*** EXTRACT Section Begins ***
Now that we understand the spread of each of the continuous features, we should try to see how they
correlate with Heart Disease.

Below, we can clearly see that, predictably, people's reported Physical Health appears to correlate strongly with
Heart Disease.

In [None]:
# Create a subplot for each feature in the dataset
fig, axes = plt.subplots(2, 2, figsize=(10, 10), dpi=80)

# Adjust the spacing between plots
fig.subplots_adjust(hspace=0.4)

# Graph each continuous feature
for index in range(len(continuous_features)):

    # Find the axis and feature
    axis = axes.flatten()[index]
    feature = continuous_features[index]

    # Plot the feature against heart disease
    sns.boxplot(x=heart_disease, y=feature, data=data, ax=axis)

    # Set the plot aesthetics
    axis.set_title(feature, fontsize=20)
    axis.set_yticklabels(axis.get_yticks(), size=10)
    axis.set_xticklabels(['False', 'True'], size=10)
    axis.set_xlabel("Heart Disease", fontsize=12)
    axis.set_ylabel("")

# Display all the plots
plt.show()
*** EXTRACT Section Ends ***
*** INFORMATION SUPPLIED Section Begins ***
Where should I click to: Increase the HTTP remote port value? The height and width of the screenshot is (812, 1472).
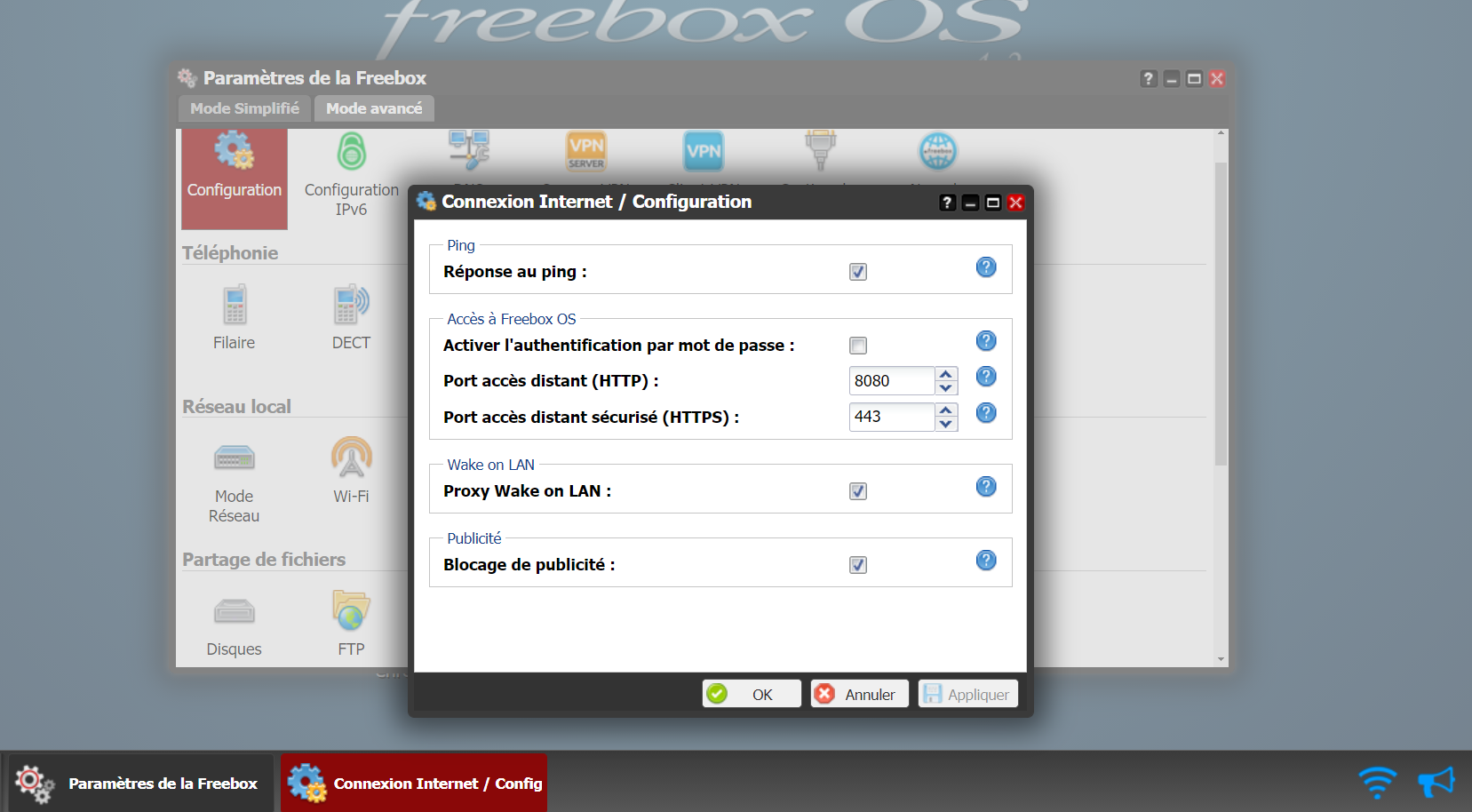click(946, 374)
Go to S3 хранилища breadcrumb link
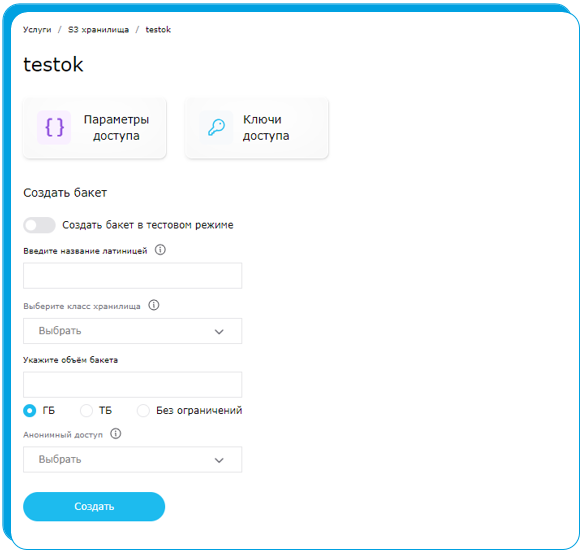 click(x=98, y=30)
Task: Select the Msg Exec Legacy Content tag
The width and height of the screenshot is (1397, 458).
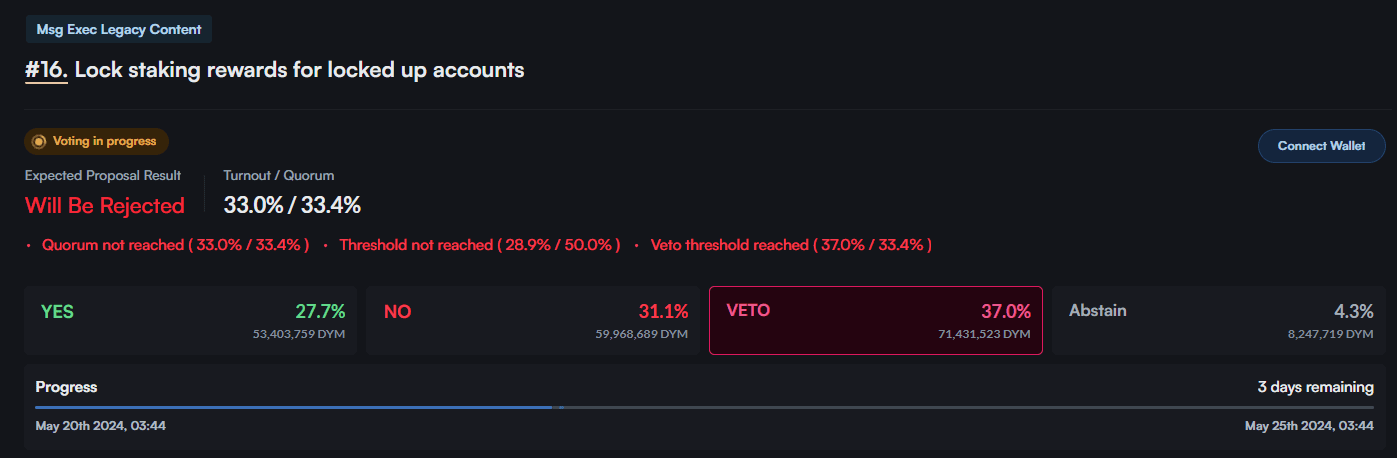Action: (x=118, y=30)
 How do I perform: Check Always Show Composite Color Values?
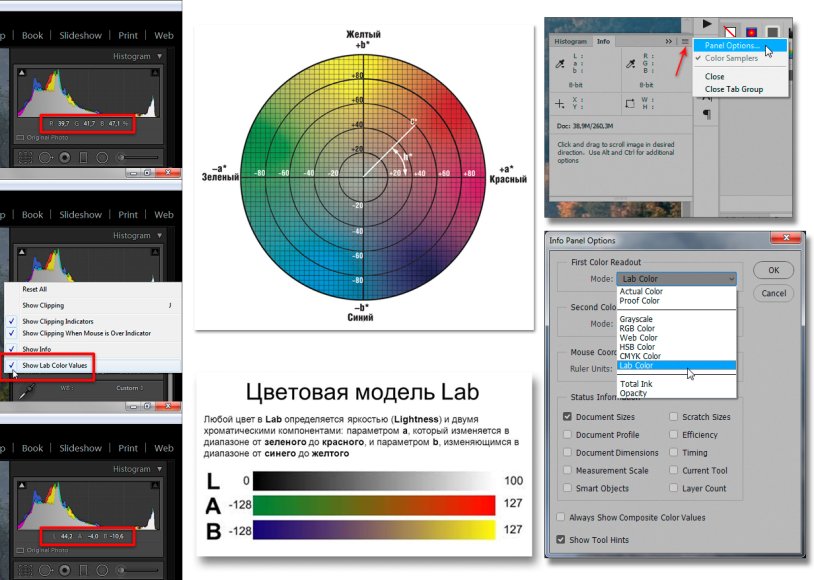560,517
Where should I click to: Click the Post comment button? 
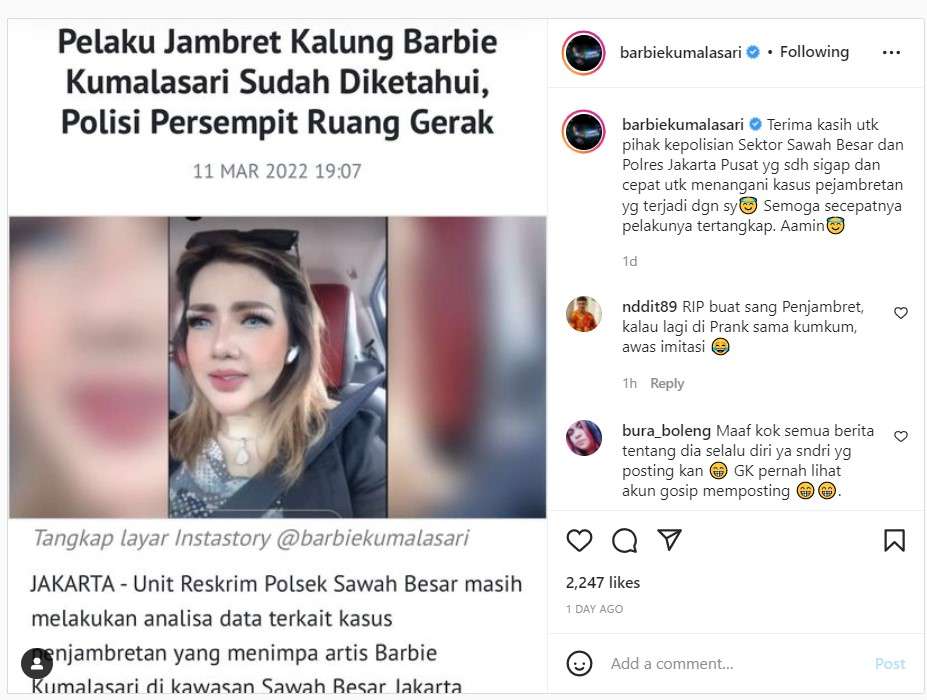click(x=890, y=663)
*** INFORMATION SUPPLIED Section Ends ***
(ACTION ITEM) In the heart disease notebook excerpt, which reported feature appears to correlate strongly with Heart Disease?

(ANSWER TO THE PROBLEM) People's reported Physical Health.